Drought will hit Panama Canal income this year

The Panama Canal Authority has warned of a significant decline in its income for the year ahead as an ongoing water shortage impacts the maximum throughput for its locks.

Canal administrator Ricaurte Vasquez said during a presentation on Thursday August 3rd , called to celebrate the role of the Panama Canal.

The canal authority had hoped that July, which is typically the beginning of the rainy season, would enable a recovery in the water levels in the man-made Gatun Lake feed by the Chagres River. At the end of July the canal authority was able to defer a planned further half a foot reduction in the draft limit for ships transiting the canal. It said that it would maintain a draught of 44ft over the next few months, providing the weather conditions did not vary significantly from our current projections. The draught at the beginning of the year had been 50ft.

One way in which the authority had prevented a further restriction was by limiting the number of daily transits through both the new and original locks.

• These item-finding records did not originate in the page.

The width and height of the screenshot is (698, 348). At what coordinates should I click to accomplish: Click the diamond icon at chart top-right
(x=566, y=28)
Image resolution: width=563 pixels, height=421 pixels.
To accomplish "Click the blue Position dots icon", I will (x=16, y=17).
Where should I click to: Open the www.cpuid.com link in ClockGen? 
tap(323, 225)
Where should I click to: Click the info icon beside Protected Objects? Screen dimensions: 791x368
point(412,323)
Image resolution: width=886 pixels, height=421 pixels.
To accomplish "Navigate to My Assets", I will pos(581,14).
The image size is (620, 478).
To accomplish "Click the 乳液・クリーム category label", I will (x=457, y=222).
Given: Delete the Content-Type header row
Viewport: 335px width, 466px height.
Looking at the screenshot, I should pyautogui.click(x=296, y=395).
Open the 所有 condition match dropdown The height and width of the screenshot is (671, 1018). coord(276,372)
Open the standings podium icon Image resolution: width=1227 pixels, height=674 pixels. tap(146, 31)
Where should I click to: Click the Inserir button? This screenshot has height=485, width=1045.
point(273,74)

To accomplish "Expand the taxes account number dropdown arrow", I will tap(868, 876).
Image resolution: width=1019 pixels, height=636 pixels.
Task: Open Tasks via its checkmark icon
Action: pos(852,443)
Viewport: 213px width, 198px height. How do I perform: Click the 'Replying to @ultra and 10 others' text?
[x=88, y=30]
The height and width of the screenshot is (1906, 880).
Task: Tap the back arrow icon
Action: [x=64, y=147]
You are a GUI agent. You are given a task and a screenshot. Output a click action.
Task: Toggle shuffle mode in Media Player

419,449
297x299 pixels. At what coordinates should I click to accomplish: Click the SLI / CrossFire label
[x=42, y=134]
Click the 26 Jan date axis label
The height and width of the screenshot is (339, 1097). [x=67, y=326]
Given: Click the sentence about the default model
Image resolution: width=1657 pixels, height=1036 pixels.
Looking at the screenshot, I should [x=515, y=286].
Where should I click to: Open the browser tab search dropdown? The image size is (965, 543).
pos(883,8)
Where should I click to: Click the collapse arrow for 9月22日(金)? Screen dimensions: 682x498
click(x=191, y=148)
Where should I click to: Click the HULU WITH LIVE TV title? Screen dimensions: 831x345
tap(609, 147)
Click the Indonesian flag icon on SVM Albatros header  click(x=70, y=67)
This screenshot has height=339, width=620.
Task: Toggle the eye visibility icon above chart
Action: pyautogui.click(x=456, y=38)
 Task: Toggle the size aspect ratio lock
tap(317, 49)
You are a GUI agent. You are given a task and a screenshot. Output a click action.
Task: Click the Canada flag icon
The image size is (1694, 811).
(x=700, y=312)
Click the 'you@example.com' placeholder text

Previously having handled 34 to 36 ships per day, they were now reducing it to a maximum of 32 ships per day, with only 10 daily transits through the larger Neopanamax locks. Each use of the locks sees a loss of water from the reservoir to the sea.

Vasquez said that as a result of the ongoing restrictions the authority was now projecting that the canal’s revenue for the year could decline by as much as $200m from the initial October-September projection of $4.9bn.

The new Neopanamax locks, inaugurated in June 2016, account for just over 50% of the tonnage transiting the canal annually having handled over 20,600 vessels since they opened.

Another issue raised by Vasquez in his speech was the fact that nearly 2,000 employees of the authority were close to retirement age. He said the authority needed to attract new skills and young people for its future operation.